Lateral Entry critique: Introduced in 2018 for Joint Secretary and Director posts, lateral entry aims to bring domain specialists. However: (i) it bypasses SC/ST/OBC reservation, raising equity concerns; (ii) fixed 3-year contracts reduce accountability; (iii) specialists may lack generalist administrative skills. The government withdrew a 2024 advertisement following controversy.

Reforms needed: The Hota Committee (2004) and 2nd ARC (2008) both recommended domain specialisation within the IAS cadre — perhaps a better solution than full lateral entry. A Civil Services Act codifying recruitment, tenure, and transfer norms remains a long-pending reform.


Q5 (5 marks — 50 words): What is the Departmental Promotion Committee (DPC)? What criteria does it use for promotions in civil services?

Model Answer:

The DPC is the promotion authority for civil servants. For Group A posts, it is chaired by a UPSC member. It evaluates: (1) APAR grades (last 5 years on 10-point scale); (2) Vigilance status — no major penalty pending; (3) Seniority-cum-merit (non-selection posts) or merit (selection posts). Adverse APAR entries can be represented by officers following Dev Dutt v. Union of India (2008).


Q6 (10 marks — 150 words): Discuss the meaning and importance of civil service neutrality and the measures needed to protect it in India.

Model Answer:

Civil service neutrality is the principle that permanent civil servants serve the elected government of the day impartially — implementing lawful decisions without partisan bias and providing frank, fearless advice to ministers regardless of political consequences. It is essential to democratic governance: it ensures policy continuity across elections, shields administration from political caprice, and maintains public trust.

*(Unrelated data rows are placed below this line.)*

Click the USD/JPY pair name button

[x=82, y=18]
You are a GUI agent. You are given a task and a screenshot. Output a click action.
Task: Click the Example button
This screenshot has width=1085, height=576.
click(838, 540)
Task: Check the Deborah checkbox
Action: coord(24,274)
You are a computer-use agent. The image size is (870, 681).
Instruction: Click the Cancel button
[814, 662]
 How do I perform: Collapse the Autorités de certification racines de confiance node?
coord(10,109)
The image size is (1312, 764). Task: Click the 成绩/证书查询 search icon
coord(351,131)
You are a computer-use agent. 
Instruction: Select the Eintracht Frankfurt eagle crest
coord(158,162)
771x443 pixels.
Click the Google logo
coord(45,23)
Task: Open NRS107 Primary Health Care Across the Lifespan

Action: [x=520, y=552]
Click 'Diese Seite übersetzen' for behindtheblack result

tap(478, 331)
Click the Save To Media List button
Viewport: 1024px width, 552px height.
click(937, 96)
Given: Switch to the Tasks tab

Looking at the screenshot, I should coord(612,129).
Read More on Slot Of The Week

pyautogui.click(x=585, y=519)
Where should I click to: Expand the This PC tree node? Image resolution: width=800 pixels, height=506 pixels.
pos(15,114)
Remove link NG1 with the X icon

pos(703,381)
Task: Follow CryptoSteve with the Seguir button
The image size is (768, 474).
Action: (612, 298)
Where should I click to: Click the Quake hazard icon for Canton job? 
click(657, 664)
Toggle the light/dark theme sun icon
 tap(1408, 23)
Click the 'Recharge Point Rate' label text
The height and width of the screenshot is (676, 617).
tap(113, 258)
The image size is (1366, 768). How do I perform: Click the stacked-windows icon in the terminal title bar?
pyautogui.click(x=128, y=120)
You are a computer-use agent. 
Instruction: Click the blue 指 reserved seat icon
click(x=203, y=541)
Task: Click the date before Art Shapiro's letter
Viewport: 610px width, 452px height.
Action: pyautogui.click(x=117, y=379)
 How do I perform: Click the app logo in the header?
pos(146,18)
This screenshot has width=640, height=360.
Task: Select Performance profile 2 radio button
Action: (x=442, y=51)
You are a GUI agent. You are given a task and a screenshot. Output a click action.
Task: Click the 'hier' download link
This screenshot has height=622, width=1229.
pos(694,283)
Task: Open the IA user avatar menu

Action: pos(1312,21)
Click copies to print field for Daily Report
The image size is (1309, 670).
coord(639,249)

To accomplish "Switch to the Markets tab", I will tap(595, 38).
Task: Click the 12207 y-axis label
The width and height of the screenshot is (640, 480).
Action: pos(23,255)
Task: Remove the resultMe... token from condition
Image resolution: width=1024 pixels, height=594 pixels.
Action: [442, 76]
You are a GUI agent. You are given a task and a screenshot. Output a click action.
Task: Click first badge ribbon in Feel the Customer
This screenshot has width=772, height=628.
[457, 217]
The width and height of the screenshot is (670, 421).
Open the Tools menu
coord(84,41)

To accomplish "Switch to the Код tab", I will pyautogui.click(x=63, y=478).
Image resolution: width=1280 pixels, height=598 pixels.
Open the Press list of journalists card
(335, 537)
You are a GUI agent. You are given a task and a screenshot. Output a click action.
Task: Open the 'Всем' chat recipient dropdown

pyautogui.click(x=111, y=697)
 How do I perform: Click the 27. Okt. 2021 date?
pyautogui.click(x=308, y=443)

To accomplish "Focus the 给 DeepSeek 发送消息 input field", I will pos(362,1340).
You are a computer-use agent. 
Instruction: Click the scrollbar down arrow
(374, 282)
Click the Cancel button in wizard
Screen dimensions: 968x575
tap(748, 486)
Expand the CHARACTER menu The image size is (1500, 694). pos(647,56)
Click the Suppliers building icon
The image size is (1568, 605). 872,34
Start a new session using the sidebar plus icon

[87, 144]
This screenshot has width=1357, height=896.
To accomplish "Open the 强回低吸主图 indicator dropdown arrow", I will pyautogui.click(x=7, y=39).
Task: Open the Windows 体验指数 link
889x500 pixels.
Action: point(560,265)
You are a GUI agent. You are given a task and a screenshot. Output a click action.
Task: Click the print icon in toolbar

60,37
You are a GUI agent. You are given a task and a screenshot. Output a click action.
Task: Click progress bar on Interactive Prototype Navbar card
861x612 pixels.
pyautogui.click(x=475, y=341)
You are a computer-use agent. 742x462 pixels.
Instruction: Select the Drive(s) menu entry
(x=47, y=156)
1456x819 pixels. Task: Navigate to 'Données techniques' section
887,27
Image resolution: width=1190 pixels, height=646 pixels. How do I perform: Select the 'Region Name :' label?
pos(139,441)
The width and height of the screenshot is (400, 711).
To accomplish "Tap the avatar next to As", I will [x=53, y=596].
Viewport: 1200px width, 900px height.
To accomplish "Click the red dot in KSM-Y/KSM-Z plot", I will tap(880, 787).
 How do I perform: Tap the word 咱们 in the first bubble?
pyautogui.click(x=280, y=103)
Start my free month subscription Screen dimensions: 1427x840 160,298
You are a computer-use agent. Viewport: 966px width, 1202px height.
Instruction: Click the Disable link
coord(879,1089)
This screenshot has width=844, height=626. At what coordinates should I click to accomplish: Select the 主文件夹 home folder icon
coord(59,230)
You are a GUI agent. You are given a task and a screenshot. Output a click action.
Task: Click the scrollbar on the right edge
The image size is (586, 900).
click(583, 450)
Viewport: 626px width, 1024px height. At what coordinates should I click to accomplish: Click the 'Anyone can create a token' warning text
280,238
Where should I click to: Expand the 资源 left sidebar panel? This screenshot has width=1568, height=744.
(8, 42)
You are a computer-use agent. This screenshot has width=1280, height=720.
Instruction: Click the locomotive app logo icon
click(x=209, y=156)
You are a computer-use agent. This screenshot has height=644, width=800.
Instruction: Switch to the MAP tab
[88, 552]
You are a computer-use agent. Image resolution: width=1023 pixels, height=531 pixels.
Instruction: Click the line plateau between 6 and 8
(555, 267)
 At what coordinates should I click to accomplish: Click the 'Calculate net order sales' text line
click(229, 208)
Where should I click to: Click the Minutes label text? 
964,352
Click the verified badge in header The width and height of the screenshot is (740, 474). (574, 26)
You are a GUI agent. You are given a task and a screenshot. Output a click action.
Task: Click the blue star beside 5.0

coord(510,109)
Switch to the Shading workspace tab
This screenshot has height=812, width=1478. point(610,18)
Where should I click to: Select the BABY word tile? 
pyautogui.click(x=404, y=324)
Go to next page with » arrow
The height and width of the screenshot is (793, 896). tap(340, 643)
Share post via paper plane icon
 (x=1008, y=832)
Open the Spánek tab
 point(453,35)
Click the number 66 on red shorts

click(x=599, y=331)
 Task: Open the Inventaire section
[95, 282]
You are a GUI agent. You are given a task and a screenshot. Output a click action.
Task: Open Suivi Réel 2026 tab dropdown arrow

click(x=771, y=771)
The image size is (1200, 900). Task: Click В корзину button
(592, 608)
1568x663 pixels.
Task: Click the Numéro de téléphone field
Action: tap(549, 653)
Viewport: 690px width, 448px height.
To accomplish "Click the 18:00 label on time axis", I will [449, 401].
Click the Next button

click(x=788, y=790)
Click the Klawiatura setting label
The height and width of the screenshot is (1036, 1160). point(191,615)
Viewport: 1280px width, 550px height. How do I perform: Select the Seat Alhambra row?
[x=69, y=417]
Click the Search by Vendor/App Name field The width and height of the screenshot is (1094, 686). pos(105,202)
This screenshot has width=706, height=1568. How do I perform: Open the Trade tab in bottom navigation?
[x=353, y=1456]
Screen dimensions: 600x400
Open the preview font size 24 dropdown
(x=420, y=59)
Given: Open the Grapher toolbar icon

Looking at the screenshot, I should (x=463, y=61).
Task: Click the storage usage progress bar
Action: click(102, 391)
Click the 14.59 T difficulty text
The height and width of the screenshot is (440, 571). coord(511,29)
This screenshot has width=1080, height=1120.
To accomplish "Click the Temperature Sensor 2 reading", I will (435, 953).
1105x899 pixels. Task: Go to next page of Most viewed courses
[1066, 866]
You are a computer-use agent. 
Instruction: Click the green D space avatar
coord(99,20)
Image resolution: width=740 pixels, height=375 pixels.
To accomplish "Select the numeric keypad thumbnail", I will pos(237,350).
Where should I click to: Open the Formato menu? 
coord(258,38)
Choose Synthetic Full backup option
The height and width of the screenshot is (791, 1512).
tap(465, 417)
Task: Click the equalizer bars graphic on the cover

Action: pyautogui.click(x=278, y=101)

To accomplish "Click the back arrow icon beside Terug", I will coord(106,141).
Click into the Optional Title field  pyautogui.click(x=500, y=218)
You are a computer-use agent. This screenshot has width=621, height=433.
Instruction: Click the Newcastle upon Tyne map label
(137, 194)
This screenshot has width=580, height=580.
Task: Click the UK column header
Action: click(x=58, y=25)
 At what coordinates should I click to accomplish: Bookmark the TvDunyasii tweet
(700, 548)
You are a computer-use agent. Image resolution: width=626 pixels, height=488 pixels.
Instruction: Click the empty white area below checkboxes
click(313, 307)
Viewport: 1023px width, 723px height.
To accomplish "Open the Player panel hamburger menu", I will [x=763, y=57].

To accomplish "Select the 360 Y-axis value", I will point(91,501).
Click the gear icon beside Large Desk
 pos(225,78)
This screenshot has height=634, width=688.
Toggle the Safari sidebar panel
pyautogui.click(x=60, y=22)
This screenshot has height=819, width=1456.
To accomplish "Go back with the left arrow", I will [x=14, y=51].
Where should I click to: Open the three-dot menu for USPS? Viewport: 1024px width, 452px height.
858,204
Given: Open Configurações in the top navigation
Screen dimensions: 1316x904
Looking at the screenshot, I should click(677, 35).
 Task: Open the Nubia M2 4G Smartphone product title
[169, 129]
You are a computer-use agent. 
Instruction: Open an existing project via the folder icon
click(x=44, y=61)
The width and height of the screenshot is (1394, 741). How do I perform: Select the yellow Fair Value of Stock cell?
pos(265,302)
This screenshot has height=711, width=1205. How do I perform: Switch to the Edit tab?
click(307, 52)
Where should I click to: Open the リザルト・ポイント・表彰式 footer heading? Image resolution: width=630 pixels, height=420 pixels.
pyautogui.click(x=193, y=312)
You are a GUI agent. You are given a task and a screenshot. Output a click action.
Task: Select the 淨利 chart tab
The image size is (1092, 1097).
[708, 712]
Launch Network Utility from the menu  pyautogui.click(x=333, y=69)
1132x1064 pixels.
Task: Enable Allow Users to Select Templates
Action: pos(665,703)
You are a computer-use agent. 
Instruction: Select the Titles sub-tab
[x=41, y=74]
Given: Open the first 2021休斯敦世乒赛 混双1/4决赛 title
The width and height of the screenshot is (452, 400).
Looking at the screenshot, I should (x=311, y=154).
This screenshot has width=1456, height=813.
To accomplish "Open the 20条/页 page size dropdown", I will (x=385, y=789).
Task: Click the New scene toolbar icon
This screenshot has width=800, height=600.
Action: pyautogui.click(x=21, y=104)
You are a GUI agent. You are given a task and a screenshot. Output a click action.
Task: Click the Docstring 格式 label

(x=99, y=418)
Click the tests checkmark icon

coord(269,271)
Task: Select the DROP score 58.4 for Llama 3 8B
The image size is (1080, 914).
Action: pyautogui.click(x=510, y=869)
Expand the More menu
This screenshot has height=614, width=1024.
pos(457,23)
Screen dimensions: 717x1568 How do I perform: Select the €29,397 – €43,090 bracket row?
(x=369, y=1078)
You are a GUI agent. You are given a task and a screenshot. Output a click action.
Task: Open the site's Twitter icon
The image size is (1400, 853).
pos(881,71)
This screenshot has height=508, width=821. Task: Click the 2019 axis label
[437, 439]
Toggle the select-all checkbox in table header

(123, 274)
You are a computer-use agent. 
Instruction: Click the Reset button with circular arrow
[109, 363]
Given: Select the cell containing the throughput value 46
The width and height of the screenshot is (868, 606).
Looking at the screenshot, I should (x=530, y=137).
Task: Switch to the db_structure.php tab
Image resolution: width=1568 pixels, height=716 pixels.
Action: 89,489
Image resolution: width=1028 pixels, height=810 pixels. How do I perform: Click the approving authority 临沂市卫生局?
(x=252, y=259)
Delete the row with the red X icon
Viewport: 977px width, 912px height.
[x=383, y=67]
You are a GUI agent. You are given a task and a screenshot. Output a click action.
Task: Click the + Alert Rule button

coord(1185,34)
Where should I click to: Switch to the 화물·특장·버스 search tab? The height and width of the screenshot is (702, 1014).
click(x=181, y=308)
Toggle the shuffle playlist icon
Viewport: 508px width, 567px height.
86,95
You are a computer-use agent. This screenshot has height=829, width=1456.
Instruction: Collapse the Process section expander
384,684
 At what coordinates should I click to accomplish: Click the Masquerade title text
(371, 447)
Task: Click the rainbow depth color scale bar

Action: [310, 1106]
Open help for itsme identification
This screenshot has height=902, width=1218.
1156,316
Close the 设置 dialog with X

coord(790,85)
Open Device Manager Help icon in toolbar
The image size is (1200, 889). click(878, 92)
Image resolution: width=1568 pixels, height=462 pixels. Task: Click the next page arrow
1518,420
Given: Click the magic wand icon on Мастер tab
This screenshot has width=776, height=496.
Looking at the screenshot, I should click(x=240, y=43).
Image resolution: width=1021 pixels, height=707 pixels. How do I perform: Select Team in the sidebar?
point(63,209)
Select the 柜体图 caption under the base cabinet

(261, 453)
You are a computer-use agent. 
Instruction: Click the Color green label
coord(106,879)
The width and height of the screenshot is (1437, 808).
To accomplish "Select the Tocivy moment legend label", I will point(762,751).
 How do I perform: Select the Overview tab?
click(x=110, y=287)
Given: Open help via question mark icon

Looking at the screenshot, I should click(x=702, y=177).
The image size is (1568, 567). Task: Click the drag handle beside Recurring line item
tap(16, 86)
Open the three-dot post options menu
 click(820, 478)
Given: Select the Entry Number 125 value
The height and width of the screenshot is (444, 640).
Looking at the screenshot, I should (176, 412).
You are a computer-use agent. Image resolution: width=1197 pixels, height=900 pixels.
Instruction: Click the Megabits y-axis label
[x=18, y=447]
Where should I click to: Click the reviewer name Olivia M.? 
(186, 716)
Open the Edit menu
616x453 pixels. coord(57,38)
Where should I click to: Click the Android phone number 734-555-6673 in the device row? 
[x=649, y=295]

Historical foundation: The Northcote-Trevelyan Report (1854) established competitive merit recruitment in the UK; India adopted this through the Macaulay system (1854) and carried it into the IAS post-independence. The All India Services (Conduct) Rules, 1968 codify neutrality obligations — prohibiting political activity, unauthorised media comment, and partisan conduct.

Threats in India: (i) Political transfers — officers who give inconvenient advice are transferred; average IAS officer changes posting every 16 months (2nd ARC data); (ii) State police posting on political lines; (iii) Coalition politics creating multiple competing loyalties; (iv) "Steel frame" myth — officers now seen as political instruments.

Protective measures: (1) Civil Services Board (established 2014 at centre) — transfers require Board consultation; (2) Minimum 2-year tenure rule under AIS service rules; (3) Whistle-blower protection for officers who expose irregularities; (4) Enact a Civil Services Act with legislative protection; (5) Anonymous APAR feedback to reduce retaliation risk; (6) Punish ministers who coerce transfers — accountability both ways.

Neutrality and accountability are not opposites — a neutral civil servant gives honest advice but implements legal orders; the tension is managed by "frank advice privately, loyal implementation publicly."